I would like to ask if running a 93 octane ob a stock 2017 cruze would cuase engine problem? Or should i just stick with 87 octane?


----------



## Thebigzeus (Dec 2, 2018)

It's fine, Cruze like higher octane.


----------



## JLL (Sep 12, 2017)

Thebigzeus said:


> It's fine, Cruze like higher octane.


Anything with forced induction likes higher octane.


----------



## Johnny B (Jun 4, 2019)

Well, from what info I have gathered using 93 octane is a very good idea. It will actually help prevent engine damage, and it will run better. That said, my Gen1 does just fine on 87 octane except when outside temperatures get above about 35 C.


----------



## Patman (May 7, 2011)

Johnny B said:


> Well, from what info I have gathered using 93 octane is a very good idea. It will actually help prevent engine damage, and it will run better. That said, my Gen1 does just fine on 87 octane except when outside temperatures get above about 35 C.


Yes the car will "run with 87" octane but once you use anything above that, You will notice improved performance and MPG. I typically use 89 octane in both my 2016 1.4's Occasionally I may use 87 in my RS because it already has the improved performance over my LT but I do notice a drop in MPG with the 87 octane so I just stick with the 89 octane. I definitely will not hurt it and once you try it you will ask yourself why haven't I done this sooner. Give it a try and the most you have to lose is a tank of Gas and some lost HP. LOL


----------



## Johnny B (Jun 4, 2019)

I do use 93 octane now and then, mostly during heat waves. And yes, without a doubt running premium will give the best power and mpg. If the gas stations wouldn't charge such a premium price for premium gas I would probably use it. The problem is that premium gas is 124% the cost of regular gas, and I get about 2-3% better mpgs. And with my long commute the added cost isn't worth it for me.


----------



## Barry Allen (Apr 18, 2018)

If you have access to 93 octane, that's rare. If you have access to 93 octane without ethanol, that's RARE.

Run it if the price is comparable to 91 octane and isn't too much higher than 89 octane.


----------



## Barry Allen (Apr 18, 2018)

Find 93 Octane Gas: Locate Gasoline Stations Selling Premium


93 Octane Gas Finder. Discover where to find gas stations in your area that have 93 octane gasoline!




find93.com


----------



## snowwy66 (Nov 5, 2017)

The mileage goes up and down.

The mileage goes down and up. 

Takes 1 1/2 tanks.

I end up the same economy regardless of 91 ethanol or 88 non.

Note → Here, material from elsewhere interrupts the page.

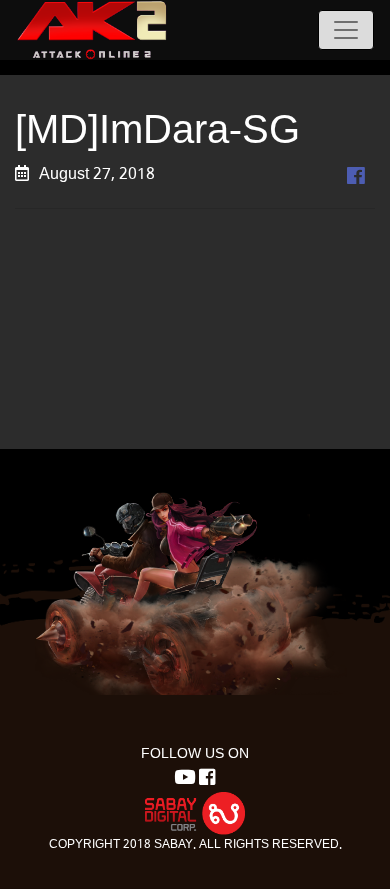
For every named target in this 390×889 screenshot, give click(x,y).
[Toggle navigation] (346, 30)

I don't notice any performance increase.


----------



## Blasirl (Mar 31, 2015)

Gomez 2017RS said:


> I would like to ask if running a 93 octane ob a stock 2017 cruze would cuase engine problem? Or should i just stick with 87 octane?


I am able to get 89, 91 and 93 where I am. I use 93 and on my Gen I prior to tuning, there was a significant difference in performance.

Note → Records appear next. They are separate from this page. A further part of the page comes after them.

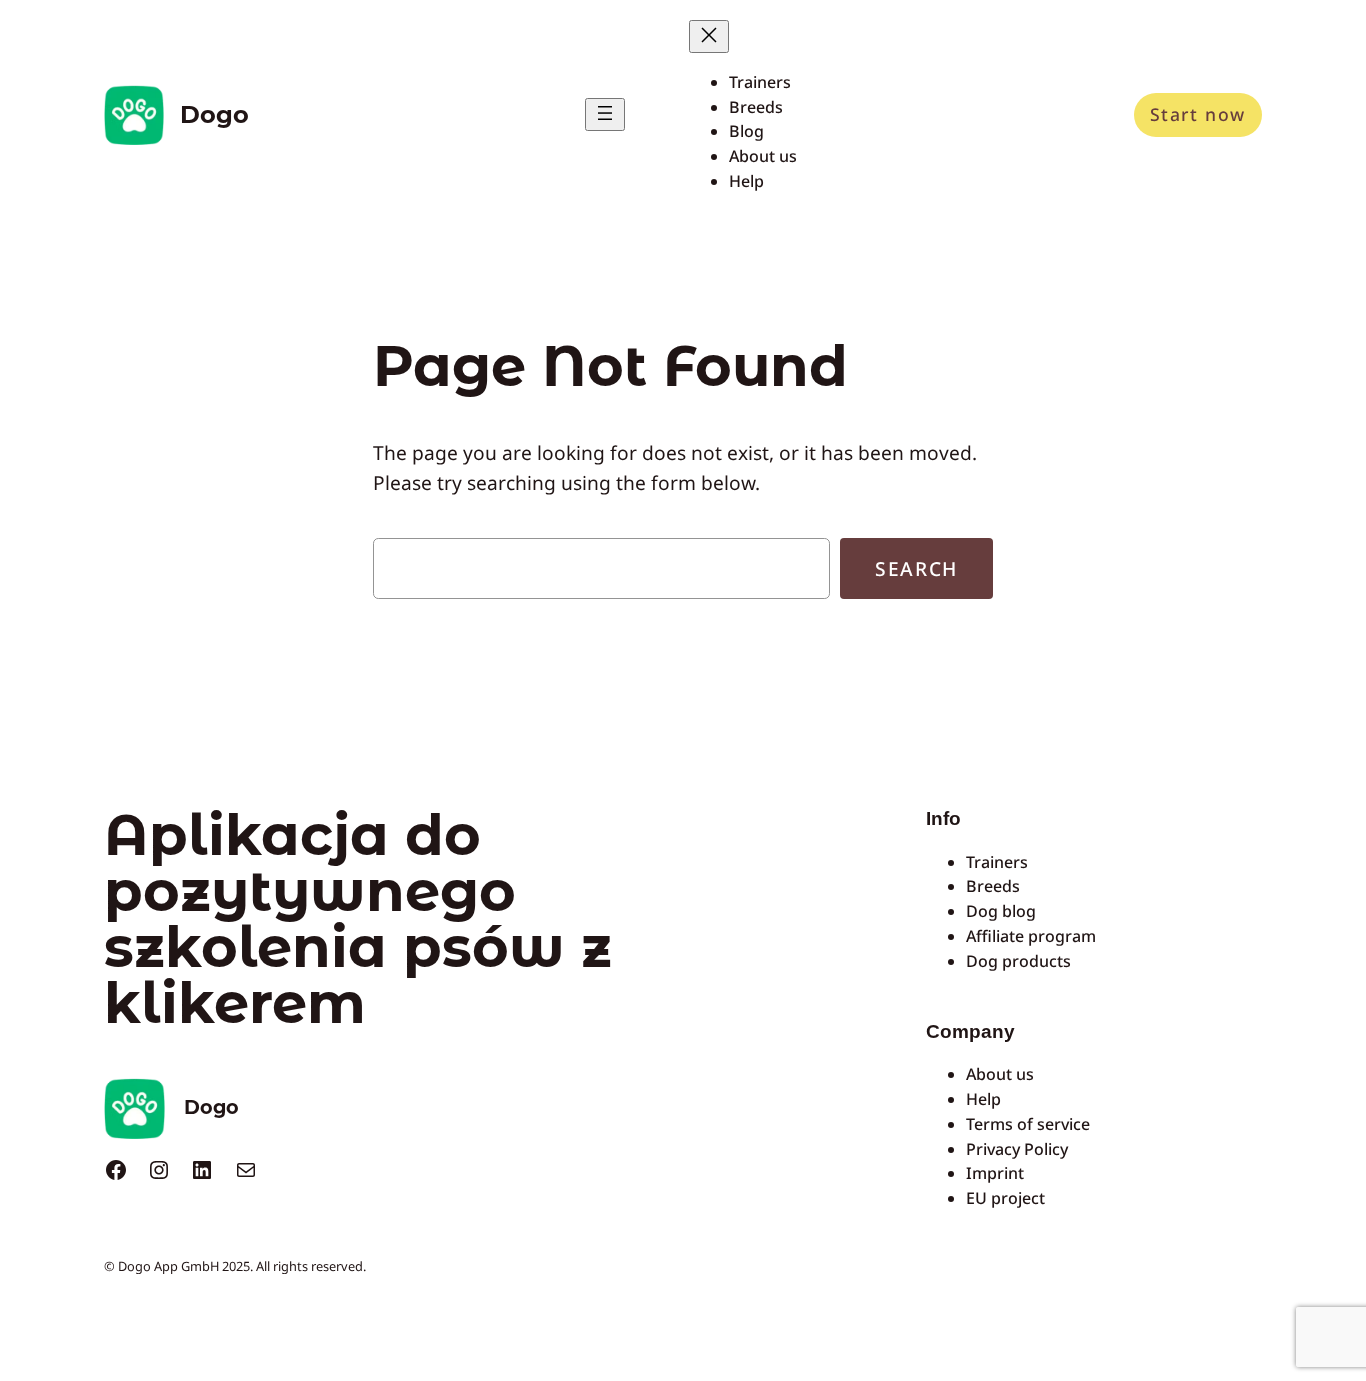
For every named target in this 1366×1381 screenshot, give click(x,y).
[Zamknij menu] (709, 36)
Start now (1198, 114)
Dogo (214, 114)
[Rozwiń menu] (605, 114)
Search (916, 568)
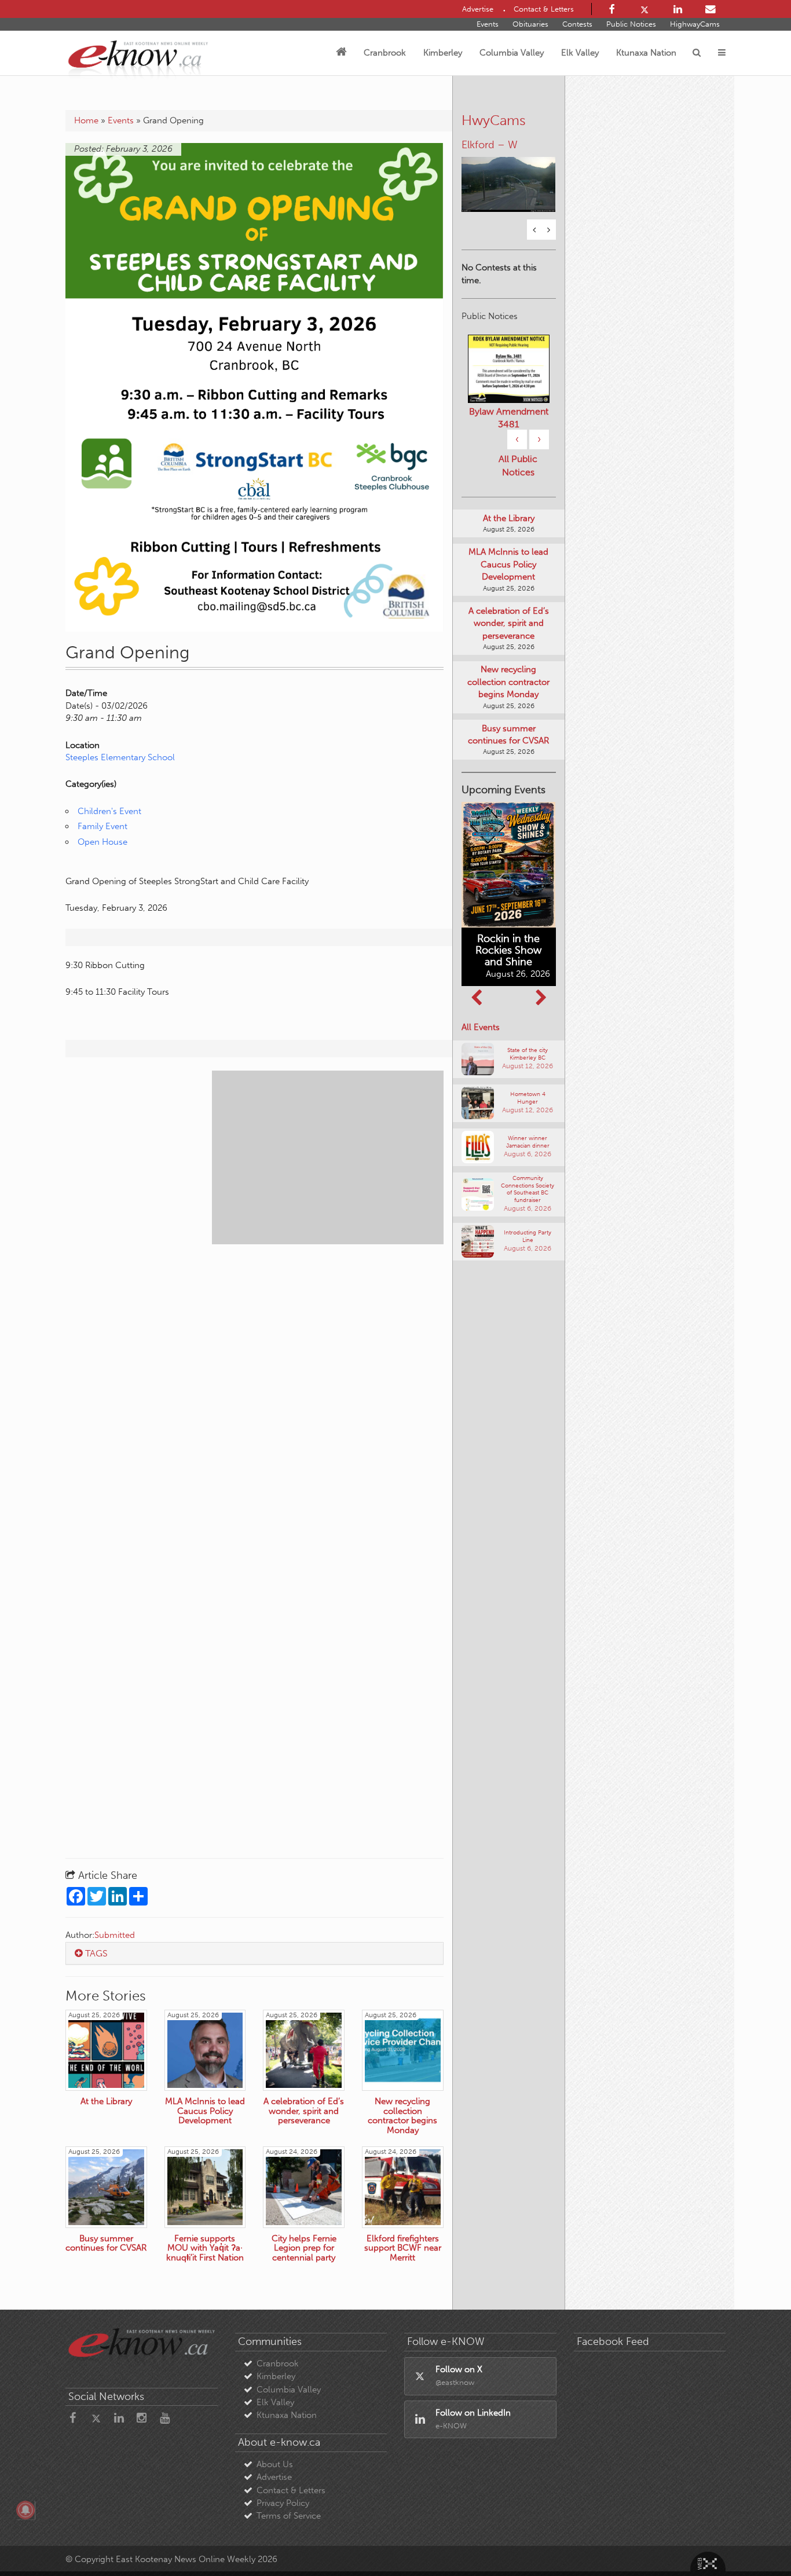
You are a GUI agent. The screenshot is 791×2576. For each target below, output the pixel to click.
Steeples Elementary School (120, 757)
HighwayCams (695, 24)
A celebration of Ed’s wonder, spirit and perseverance (508, 623)
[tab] (254, 1954)
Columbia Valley (511, 52)
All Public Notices (518, 465)
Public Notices (631, 24)
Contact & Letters (291, 2490)
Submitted (114, 1935)
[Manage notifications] (25, 2510)
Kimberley (442, 52)
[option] (509, 177)
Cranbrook (385, 52)
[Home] (341, 53)
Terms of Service (289, 2516)
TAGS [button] (95, 1953)
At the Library (508, 518)
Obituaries (530, 24)
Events (488, 24)
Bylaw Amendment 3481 (508, 418)
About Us (275, 2464)
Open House (102, 842)
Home (86, 120)
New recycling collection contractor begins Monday (508, 681)
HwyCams (494, 120)
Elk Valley (580, 52)
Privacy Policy (283, 2503)
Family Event (102, 826)
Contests (577, 24)
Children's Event (109, 811)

Here is a dyno sheet showing the results:








Blasirl’s Build:


I really hate the editing interface. I was way deep in creating this post and because of a misdropped photo, it deleted the entire post. 45 minutes down the drain. They really need to create an auto draft saver or something. AAARRRRRG!




www.cruzetalk.com


----------



## 6Speed2016LT (Jun 14, 2016)

In Canada we have Ultra 94 Octane which is widely available at Petro Canada gas stations. I use it exclusively in the summer months and it makes a big difference. In the winter I switch back to 89


----------